As you (may or may not) know, I'm growing roma tomatoes in the garden this year.  I wanted to grow paste (as opposed to slicing) tomatoes because they're supposedly better for canning, both because they are more meaty/less juicy, and because they tend to produce one big crop all at once rather than continuing to produce all summer long.  Which is what you want for canning.  I was hoping for Amish paste tomatoes, because, well, I like the name, and, um, really no other reason, but the only paste tomato that was available as starts at my garden center was roma.

Well, that one big crop thing isn't happening in the way that it seems to me one-big-crop should.  I feel like it should happen that I am able to pick all of the tomatoes in one day, and then be done.  Instead, they're dribbling in.  Faster than a slicing tomato would, yes, but not one-big-crop fast.  

A week or so ago, a storm decided to get the harvest started.  I did not agree that some of the tomatoes the storm harvested were ripe, but the storm didn't consult me (how rude).  The ones that weren't as ripe went into a paper bag, along with an apple (and then later, a pear, which became known as the tomato pear, but that's a story for another day), on my counter, and I cored and scored the rest and stuck them in the freezer for later.  I am assured by the internet at large that this is an easy and perfectly legitimate way to both store tomatoes until I'm ready to use them, and peel the tomatoes.  No blanching for me this year (I hope).

Anyway, the romas are ripening and now I've accumulated enough ripe tomatoes, through a combination of storm-harvest-and-ripen-in-a-paper-bag and actual harvesting-ripe-tomatoes-and-storing-them-in-the-freezer to make a batch of salsa.  Yay!  This is a very good thing, because we opened our second to last jar of salsa a couple of weeks ago.

In other roma tomato news, the blight has begun.  I think this is probably late blight.
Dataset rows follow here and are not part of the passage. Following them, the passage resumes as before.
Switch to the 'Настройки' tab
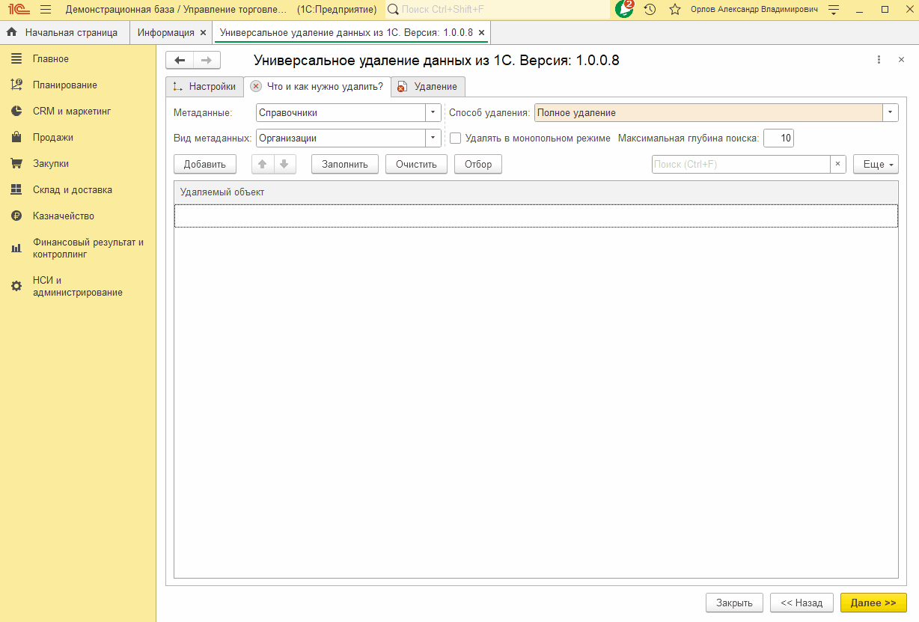Image resolution: width=919 pixels, height=622 pixels. (204, 87)
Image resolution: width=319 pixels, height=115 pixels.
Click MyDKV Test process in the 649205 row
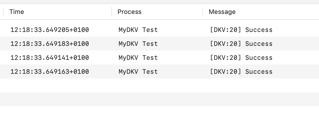[x=138, y=30]
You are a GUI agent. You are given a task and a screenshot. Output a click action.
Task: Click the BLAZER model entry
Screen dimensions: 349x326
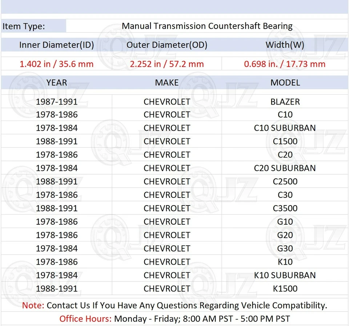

Because it's late in the season.  But I haven't taken the time to look it up.  Because honestly, who cares at this point?  It's here, it's affecting my tomatoes, and it's a race between blight and me to see who gets the best harvest.  Luckily for me, I have a secret weapon--that paper bag sitting on the counter with an apple (and a pear) in it.  I would say that I think I'm going to win this one, but I don't want to seem overconfident.

In other tomato news, the volunteer grape tomato plants--I've found five now--and the sun sweet cherry tomato sucker that I stuck in the ground earlier this year have set fruit are big enough that they require staking to avoid sprawling all over the ground like a teenager sprawling on the couch after a hard night of ... sleeping.  The volunteer plants are looking so much better than the on-purpose plants that I'm wondering how I can get all volunteer plants next year.  Maybe if I offer them a stipend?  The volunteers are extending the cherry tomato season, which is always a good thing.